Note that there are no movable gates blocking the breaks in the railings until a train pulls in. The purpose of the gates therefore appears to be the prevention of accidents rather than suicides. Shinkansen platforms can get crowded and, there's always the possibility that a parent loses control of her baby's stroller or roaming toddler for even an instant.

Cp. a recent case in Australia. The baby involved miraculously survived with only minor injuries, but railings along the platform edge would have prevented the stroller from falling onto the tracks in the first place.

Rafael said...

@ Joey, Peter -

modern automated people mover systems at many airports around the world (e.g. Denver) go one further and completely seal off platforms from the tracks except when a train is in the station. I suspect airports insist on screen doors not just for safety but also to prevent unauthorized persons for using the tracks to gain access to secured areas of terminal buildings.

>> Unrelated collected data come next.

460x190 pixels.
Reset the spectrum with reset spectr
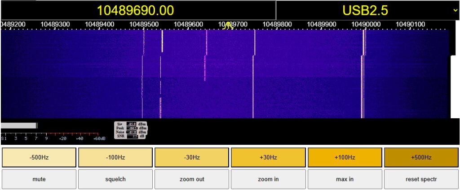[x=421, y=179]
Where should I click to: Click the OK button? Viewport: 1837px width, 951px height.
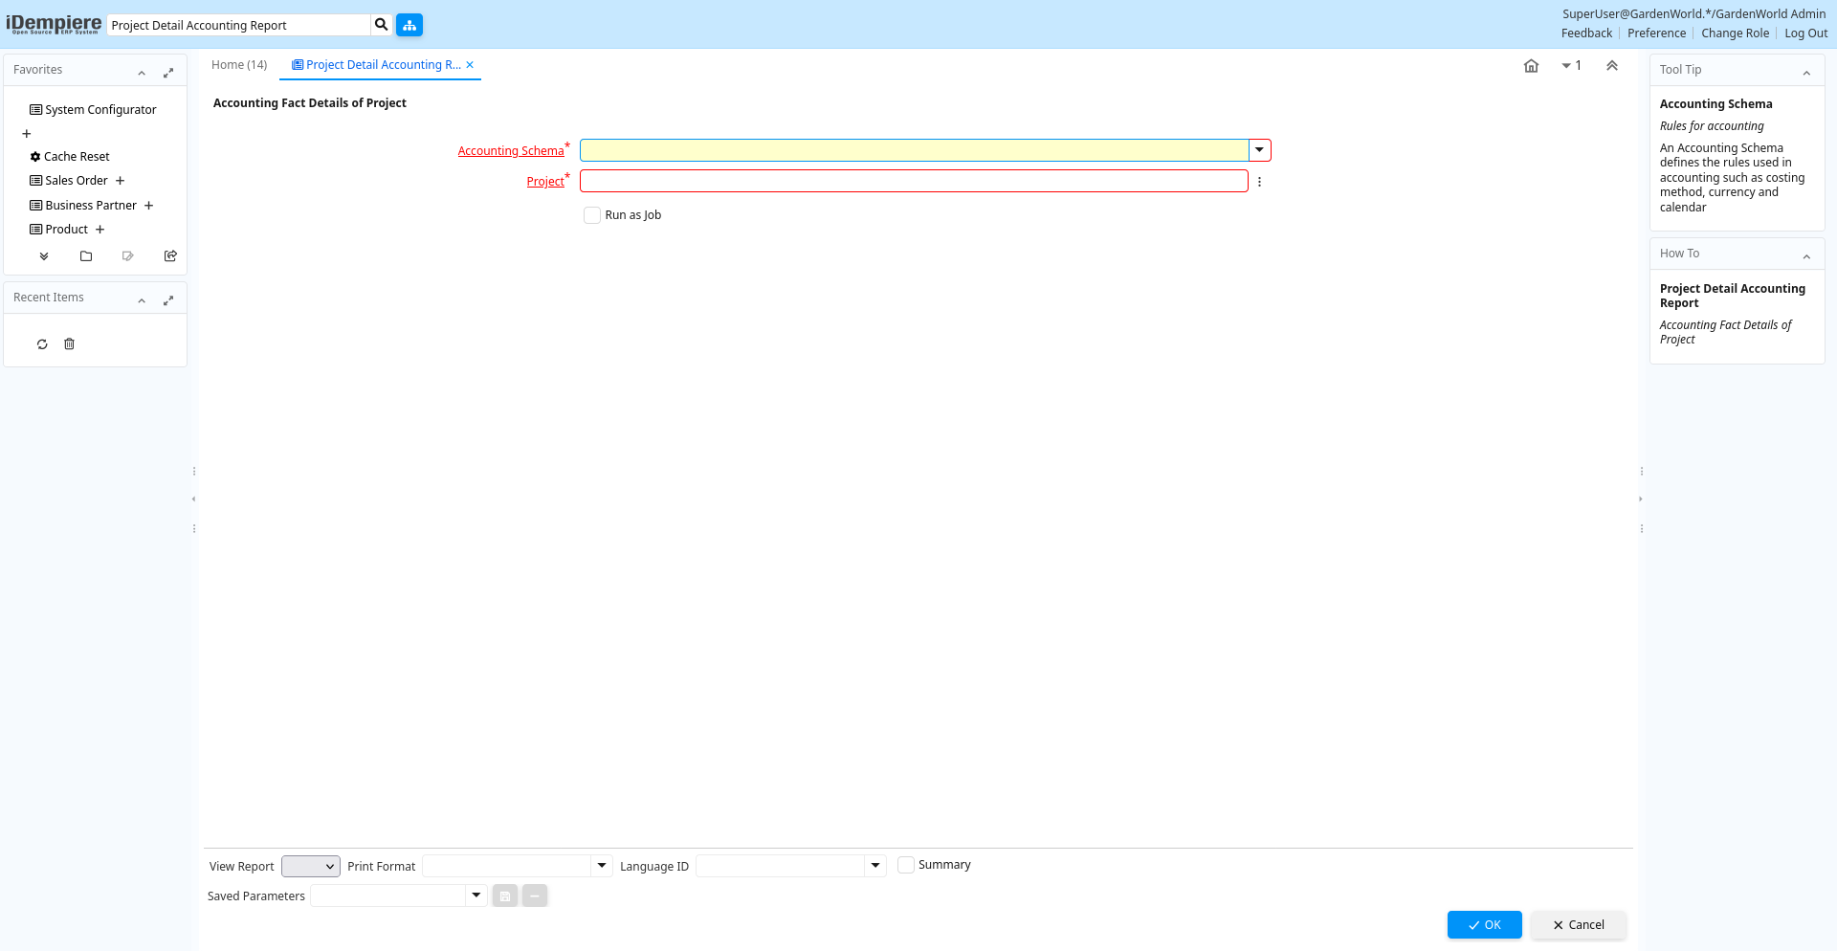point(1484,925)
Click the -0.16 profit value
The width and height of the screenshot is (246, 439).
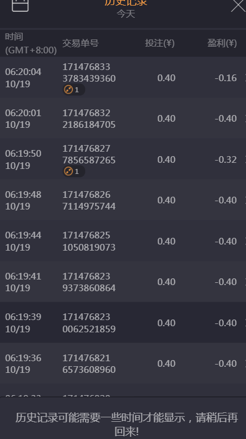point(225,78)
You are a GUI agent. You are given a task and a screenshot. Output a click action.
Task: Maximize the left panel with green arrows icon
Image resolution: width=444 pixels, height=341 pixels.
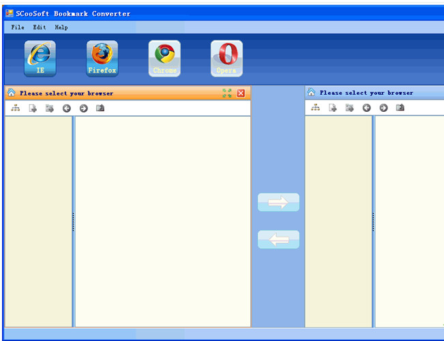[227, 93]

In principle, sliding doors could also be installed at the platforms of California HSR stations, provided that door positions are standardized, trains can reliably stop at exactly the right spot and, the whole system is properly maintained.

Alon Levy said...

Rafael, airport people movers are also fully automated, which makes it easier to install platform screen doors.

Andre Peretti said...

In its study of HSR systems the FRA stresses that, in France, non-stopping trains never run near platforms.
That probably means it will (rightly) oppose Japanese-style two-track stations.

Peter said...

@ Andre Peretti

When I was at the Alternatives Analysis meeting in San Jose, the Authority essentially stated that they plan on having every station be 4 tracks.

Joey said...

Even in Japan, at least where I was, it looked like most of the stations included run-through tracks.

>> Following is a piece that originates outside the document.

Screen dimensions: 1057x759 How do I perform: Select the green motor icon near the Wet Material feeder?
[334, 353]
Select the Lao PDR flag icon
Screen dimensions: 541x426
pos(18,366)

CHSRA documents suggest that all stations, save terminal stations and major intermediate stations like San José and LAUS will have run-through tracks as well.

Exposed platforms still pose a minor safety hazard, however, even if all trains passing them stop. Consider the fact that trains are still slowing down when they enter the station.

Rafael said...

@ Peter, Joey -

run-through tracks at HSR stations would still have to be dedicated to HSR because of FRA's mixed traffic rule as well as capacity considerations.

If there are already tracks for freight/passenger rail based on FRA-compliant equipment, it will usually be very difficult or point blank impossible to fit four HSR tracks at stations and the necessarily long station approaches.

For example, consider Millbrae and Burbank.

If Caltrain gets a mixed traffic waiver and harmonizes the height of its platforms with HSR requirements, then HSR trains could perhaps leverage the Caltrain tracks for stopping at Millbrae. Those are two huge IFs and even then, there could be a capacity issue during Caltrain's rush hour.

In Burbank, there is no way for Amtrak Pacific Surfliner and the Metrolink Ventura line to switch to non-compliant equipment. CHSRA is not considering running its trains on the legacy tracks at station approaches there.

Bottom line: precisely because California failed to preserve sufficient railroad right of way, many California HSR stations will in fact have not four but two HSR tracks. This will severely limit the number of locations at which express HSR trains can overtake slower ones and therefore, impose significant constraints on timetable designers.

Expect some fraction of HSR trains to run through certain stations at 110-125mph on platform tracks. At those stations, safeguards such as railings or screens might be worth considering. The latter would have to be much stiffer and stronger than those used for airport people movers.

crzwdjk said...

Here's another equally good idea for that crossing: just put up a fence blocking off access to the railroad. Sure, the cars would have to go around to Oregon Expressway, but that's the price we have to pay for safety. I do imagine that the railroad was there first, and see no reason that the cars should get priority here. And I'm sure they could put up a pedestrian bridge pretty quickly if they really wanted to.

Alon Levy said...

Rafael, trains on the Peninsula are already limited to 200 km/h, lower than the speed at which the Acela skips two-track stops in Rhode Island.